## START
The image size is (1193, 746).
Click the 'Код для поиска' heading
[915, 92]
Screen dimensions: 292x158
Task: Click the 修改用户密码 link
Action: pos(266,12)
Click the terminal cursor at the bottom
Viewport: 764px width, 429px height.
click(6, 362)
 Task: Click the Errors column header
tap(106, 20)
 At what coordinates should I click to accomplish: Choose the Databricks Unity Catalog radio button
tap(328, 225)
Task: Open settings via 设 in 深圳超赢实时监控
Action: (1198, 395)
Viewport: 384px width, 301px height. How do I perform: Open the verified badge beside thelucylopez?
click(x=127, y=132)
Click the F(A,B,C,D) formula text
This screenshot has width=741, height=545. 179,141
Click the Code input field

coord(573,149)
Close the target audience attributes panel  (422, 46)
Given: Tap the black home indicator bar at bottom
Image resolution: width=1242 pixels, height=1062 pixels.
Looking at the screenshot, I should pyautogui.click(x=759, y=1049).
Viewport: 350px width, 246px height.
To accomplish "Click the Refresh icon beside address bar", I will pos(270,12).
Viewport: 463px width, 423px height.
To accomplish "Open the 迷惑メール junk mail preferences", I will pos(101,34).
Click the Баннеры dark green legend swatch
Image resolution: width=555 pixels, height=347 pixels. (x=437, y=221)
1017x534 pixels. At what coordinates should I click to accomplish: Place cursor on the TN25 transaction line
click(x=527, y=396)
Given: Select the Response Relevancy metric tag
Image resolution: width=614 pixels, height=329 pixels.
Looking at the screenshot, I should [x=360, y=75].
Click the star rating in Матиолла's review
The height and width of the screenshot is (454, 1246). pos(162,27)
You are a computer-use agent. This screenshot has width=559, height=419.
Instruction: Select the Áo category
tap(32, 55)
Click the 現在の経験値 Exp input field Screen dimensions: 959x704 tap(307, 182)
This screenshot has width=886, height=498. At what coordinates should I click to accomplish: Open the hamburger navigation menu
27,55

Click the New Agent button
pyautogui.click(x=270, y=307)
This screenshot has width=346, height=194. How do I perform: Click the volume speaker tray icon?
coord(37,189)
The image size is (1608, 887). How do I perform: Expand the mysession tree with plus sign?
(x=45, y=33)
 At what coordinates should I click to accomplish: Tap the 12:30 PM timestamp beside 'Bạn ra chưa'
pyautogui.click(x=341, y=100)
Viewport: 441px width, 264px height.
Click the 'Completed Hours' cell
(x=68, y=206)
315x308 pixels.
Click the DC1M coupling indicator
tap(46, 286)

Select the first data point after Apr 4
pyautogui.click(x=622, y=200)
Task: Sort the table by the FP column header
## END
**Given task:**
Could you rewrite the listing above with "How can I do" substituted for every "How do I perform" and nothing else changed?

**Finished task:**
The image size is (1193, 746).
Click the 'Код для поиска' heading
[915, 92]
Screen dimensions: 292x158
Task: Click the 修改用户密码 link
Action: pos(266,12)
Click the terminal cursor at the bottom
Viewport: 764px width, 429px height.
click(6, 362)
 Task: Click the Errors column header
tap(106, 20)
 At what coordinates should I click to accomplish: Choose the Databricks Unity Catalog radio button
tap(328, 225)
Task: Open settings via 设 in 深圳超赢实时监控
Action: (1198, 395)
Viewport: 384px width, 301px height. How can I do: Open the verified badge beside thelucylopez?
click(x=127, y=132)
Click the F(A,B,C,D) formula text
This screenshot has width=741, height=545. 179,141
Click the Code input field

coord(573,149)
Close the target audience attributes panel  (422, 46)
Given: Tap the black home indicator bar at bottom
Image resolution: width=1242 pixels, height=1062 pixels.
Looking at the screenshot, I should pyautogui.click(x=759, y=1049).
Viewport: 350px width, 246px height.
To accomplish "Click the Refresh icon beside address bar", I will pos(270,12).
Viewport: 463px width, 423px height.
To accomplish "Open the 迷惑メール junk mail preferences", I will pos(101,34).
Click the Баннеры dark green legend swatch
Image resolution: width=555 pixels, height=347 pixels. (x=437, y=221)
1017x534 pixels. At what coordinates should I click to accomplish: Place cursor on the TN25 transaction line
click(x=527, y=396)
Given: Select the Response Relevancy metric tag
Image resolution: width=614 pixels, height=329 pixels.
Looking at the screenshot, I should [x=360, y=75].
Click the star rating in Матиолла's review
The height and width of the screenshot is (454, 1246). pos(162,27)
You are a computer-use agent. This screenshot has width=559, height=419.
Instruction: Select the Áo category
tap(32, 55)
Click the 現在の経験値 Exp input field Screen dimensions: 959x704 tap(307, 182)
This screenshot has width=886, height=498. At what coordinates should I click to accomplish: Open the hamburger navigation menu
27,55

Click the New Agent button
pyautogui.click(x=270, y=307)
This screenshot has width=346, height=194. How can I do: Click the volume speaker tray icon?
coord(37,189)
The image size is (1608, 887). How can I do: Expand the mysession tree with plus sign?
(x=45, y=33)
 At what coordinates should I click to accomplish: Tap the 12:30 PM timestamp beside 'Bạn ra chưa'
pyautogui.click(x=341, y=100)
Viewport: 441px width, 264px height.
Click the 'Completed Hours' cell
(x=68, y=206)
315x308 pixels.
Click the DC1M coupling indicator
tap(46, 286)

Select the first data point after Apr 4
pyautogui.click(x=622, y=200)
Task: Sort the table by the FP column header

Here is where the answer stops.